While medical and surgical options are debated for the management of PPDH, symptomatic patients with concurrent oesophagogastric mass are legitimate candidates for surgical herniorrhaphy to prevent further complications and sequelae. Based on this case, prognosis can be considered good if surgical resection is complete.
Conflict of interest The authors declared no potential conflicts of interest with respect to the research, authorship, and/or publication of this article.
Funding The authors received no financial support for the research, authorship, and/or publication of this article.
Ethical approval The work described in this manuscript involved the use of non-experimental (owned or unowned) animals. Established internationally recognised high standards (‘best practice’) of veterinary clinical care for the individual patient were always followed and/or this work involved the use of cadavers. Ethical approval from a committee was therefore not specifically required for publication in JFMS Open Reports. Although not required, where ethical approval was still obtained it is stated in the manuscript.

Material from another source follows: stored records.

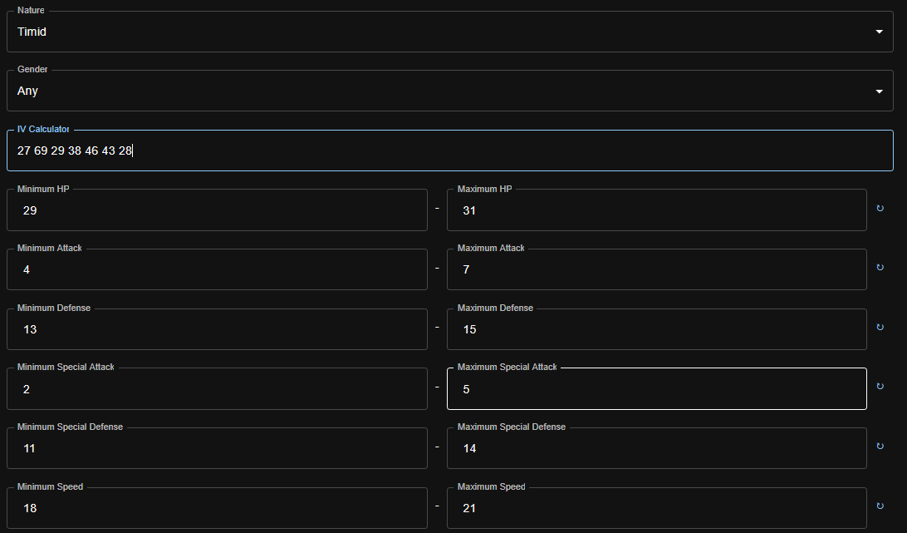
Task: Click the Nature dropdown arrow
Action: click(x=880, y=32)
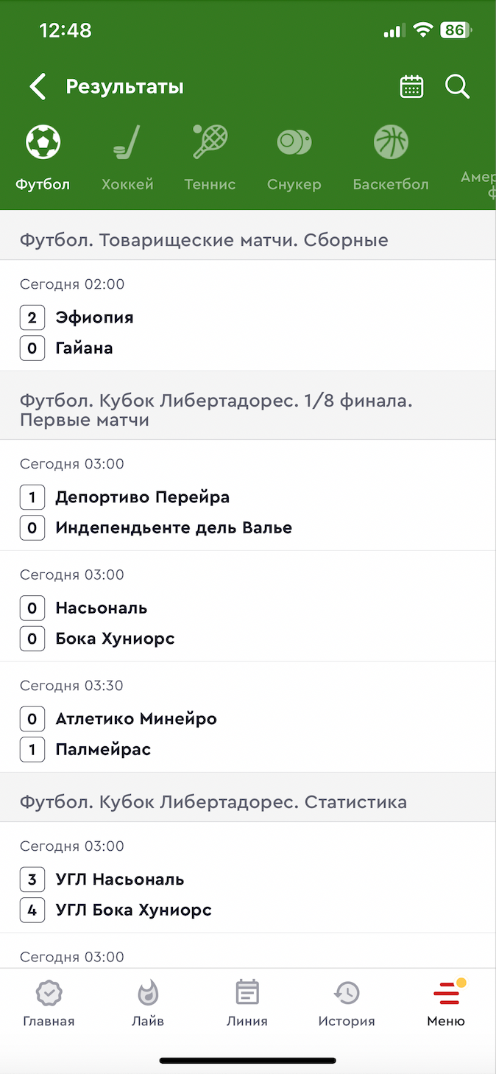This screenshot has height=1074, width=496.
Task: Select the Футбол soccer ball icon
Action: point(43,143)
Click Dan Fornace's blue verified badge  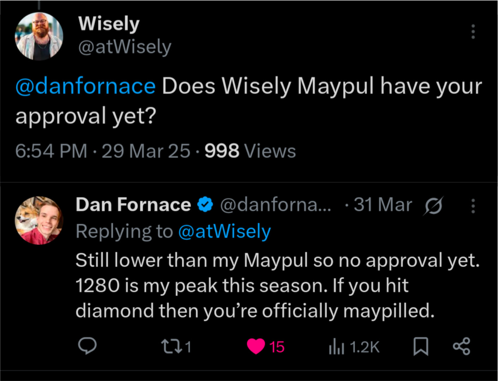point(205,205)
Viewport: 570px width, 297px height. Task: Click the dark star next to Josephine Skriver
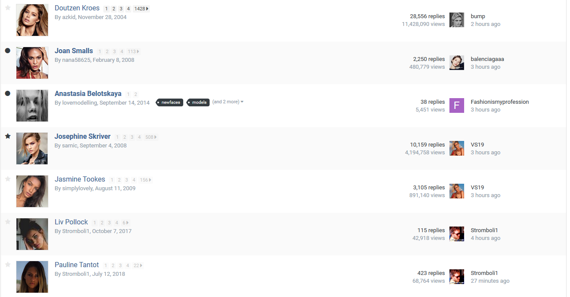tap(8, 136)
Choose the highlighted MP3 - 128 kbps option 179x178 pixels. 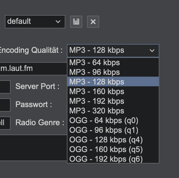point(113,82)
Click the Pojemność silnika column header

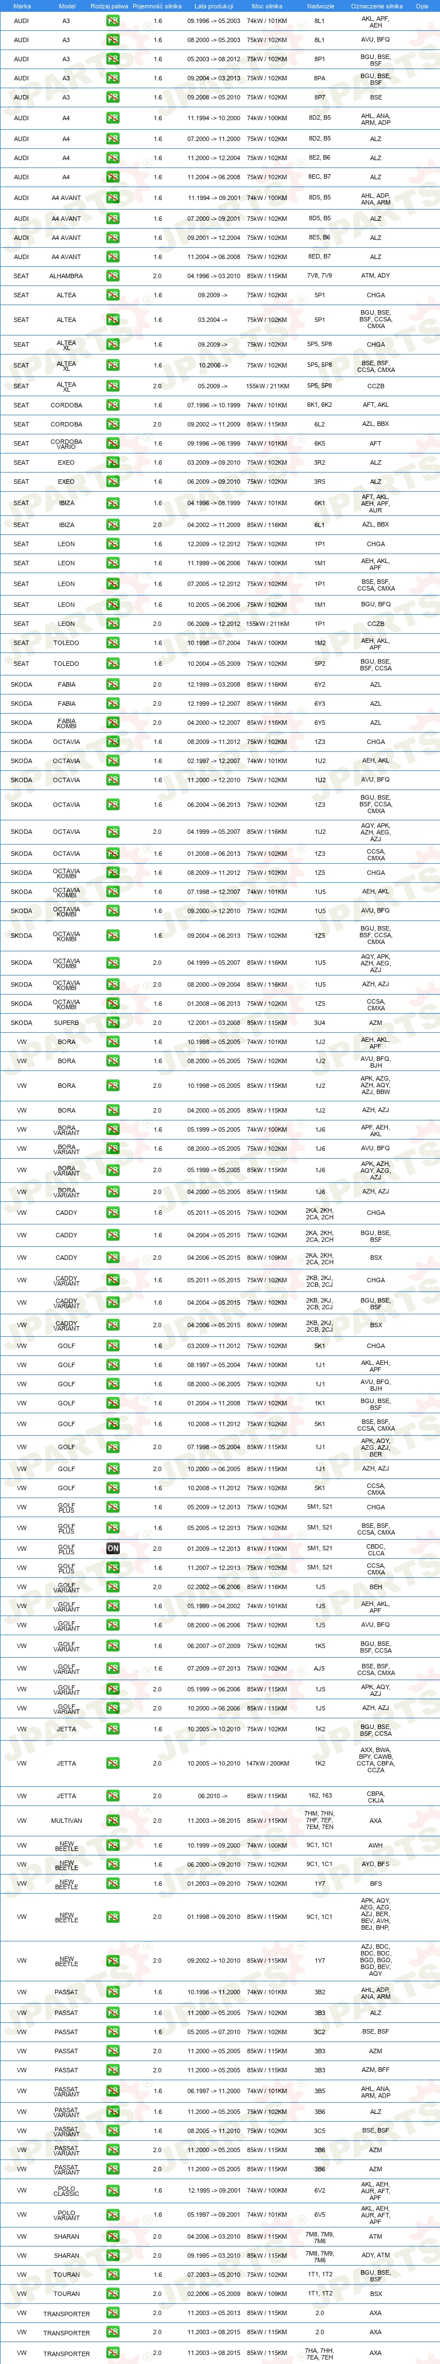click(157, 6)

Informed consent Informed consent (verbal or written) was obtained from the owner or legal custodian of all animal(s) described in this work (experimental or non-experimental animals, including cadavers) for all procedure(s) undertaken (prospective or retrospective studies). No animals or people are identifiable within this publication, and therefore additional informed consent for publication was not required.